Fractional Moments of the Geometric Distribution

In one of my papers, I needed an upper bound on the fractional moments of the geometric distribution. The integer moments have a nice-looking upper bound involving factorials. In addition, Mathematica showed that the same upper bound holds for fractional moments once we use Gamma function instead of factorials. The problem was, I could not prove it. Worse, I could not find a proof after much looking on the Internet.

This post contains a proof that for any real \lambda > 1, the \lambdath moment of a geometric random variable with success probability \displaystyle p \geq 1/2 is at most \displaystyle \Gamma(\lambda + 1)/p^\lambda.

Geometric distribution and its moments

 

Definition 1 (Geometric distributions {\mathcal{G}_\alpha^+} and {\mathcal{G}_\alpha}) Let {\alpha \in (0, 1/2)}. Define {\mathcal{G}_\alpha^+} as the distribution on positive integers {k} satisfying {\Pr_{X \sim \mathcal{G}_\alpha^+}[X = k] = \alpha^{k-1}(1 - \alpha)}. Define {\mathcal{G}_\alpha} as the distribution on non-negative integers {k} satisfying {\Pr_{Y \sim \mathcal{G}_\alpha}[Y = k] = \alpha^k(1 - \alpha)}.

Let {X \sim \mathcal{G}_\alpha^+} and {Y \sim \mathcal{G}_\alpha}. Semantically, given an ordered list of independent and identical Bernoulli trials, {X} counts the number of trials to get the first success while {Y} counts the number of failures before the first success.

For any real {\lambda > 0}, we can express the moments of {X} in terms of polylogarithm functions, as follows:

\displaystyle \mathop\mathbb{E}[X^\lambda] = \sum_{x=1}^\infty{ x^\lambda (1-\alpha) \alpha^{x-1} } = \frac{1-\alpha}{\alpha} \sum_{x=1}^\infty{ \frac{\alpha^{x}}{x^{-\lambda} } } = \frac{1-\alpha}{\alpha}\mathrm{Li}_{-\lambda}(\alpha) \ \ \ \ \ (1)

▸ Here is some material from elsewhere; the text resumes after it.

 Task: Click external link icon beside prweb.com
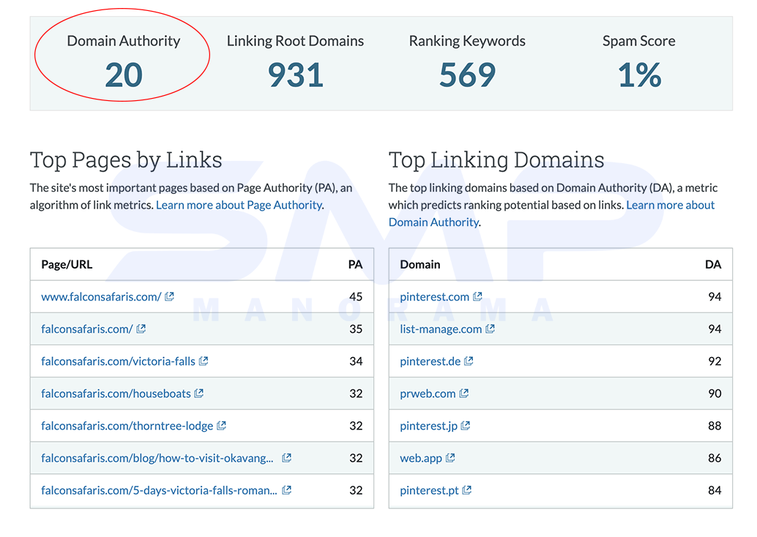click(x=464, y=393)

where {\mathrm{Li}_{\lambda}} is the polylogarithm function of order {\lambda}. It is defined as

\displaystyle \mathrm{Li}_{\lambda}(\alpha) \triangleq \sum_{k=1}^\infty{ \frac{\alpha^k}{k^\lambda}} \qquad \text{for}\quad \alpha, \lambda \in \mathbb{R} \,. \ \ \ \ \ (2)

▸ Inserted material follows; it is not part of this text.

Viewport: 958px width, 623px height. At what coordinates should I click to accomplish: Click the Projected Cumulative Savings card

Polylogarithm functions of non-positive integer orders can be found using the recursive rule

\displaystyle \mathrm{Li}_1(\alpha) = -\log(1-\alpha) \, , \qquad \text{and} \qquad \dfrac{\partial}{\partial \alpha}{\mathrm{Li}_{\lambda}(\alpha)} = \frac{\mathrm{Li}_{\lambda-1}(\alpha)}{\alpha} \, ,\quad \lambda \in 0, 1, 2, 3, \ldots \, .

This allows us to compute

\displaystyle \mathrm{Li}_{-1}(\alpha) = \frac{\alpha}{(1-\alpha)^2}\, , \qquad \text{and} \qquad \mathrm{Li}_{-2}(\alpha) = \frac{\alpha (1+\alpha)}{(1-\alpha)^3} \, . \ \ \ \ \ (3)

Recall from~(1) that for any real {\lambda > 0}, {\mathop\mathbb{E}[X^\lambda] = \frac{1-\alpha}{\alpha}\mathrm{Li}_{-\lambda}(\alpha)}. It follows that

\displaystyle \mathop\mathbb{E} [X] = \frac{1}{1-\alpha} \quad\text{and}\quad \mathop\mathbb{E}[X^2] = \frac{1 + \alpha}{(1-\alpha)^2} \, . \ \ \ \ \ (4)

It is also easy to check that

\displaystyle \mathop\mathbb{E} Y^\lambda = \mathop\mathbb{E}[(X-1)^\lambda] = \alpha\,\mathop\mathbb{E}[X^\lambda] \,. \ \ \ \ \ (5)

Main Proposition

Proposition For any real {\lambda \geq 1, \alpha \in (0, 1/2)}, and {X \sim \mathcal{G}_\alpha^+},

\displaystyle \mathop\mathbb{E}[X^\lambda] \leq \frac{\Gamma(1+\lambda)}{(1-\alpha)^\lambda} \, , \ \ \ \ \ (6)

and an equality is achieved with {\lambda = 1} and {\alpha = 1/2}.

 

Proof.

Case: {\lambda} is an integer. (This special case has a short proof which we record here for completeness. Note, however, that this case is subsumed by the following cases.)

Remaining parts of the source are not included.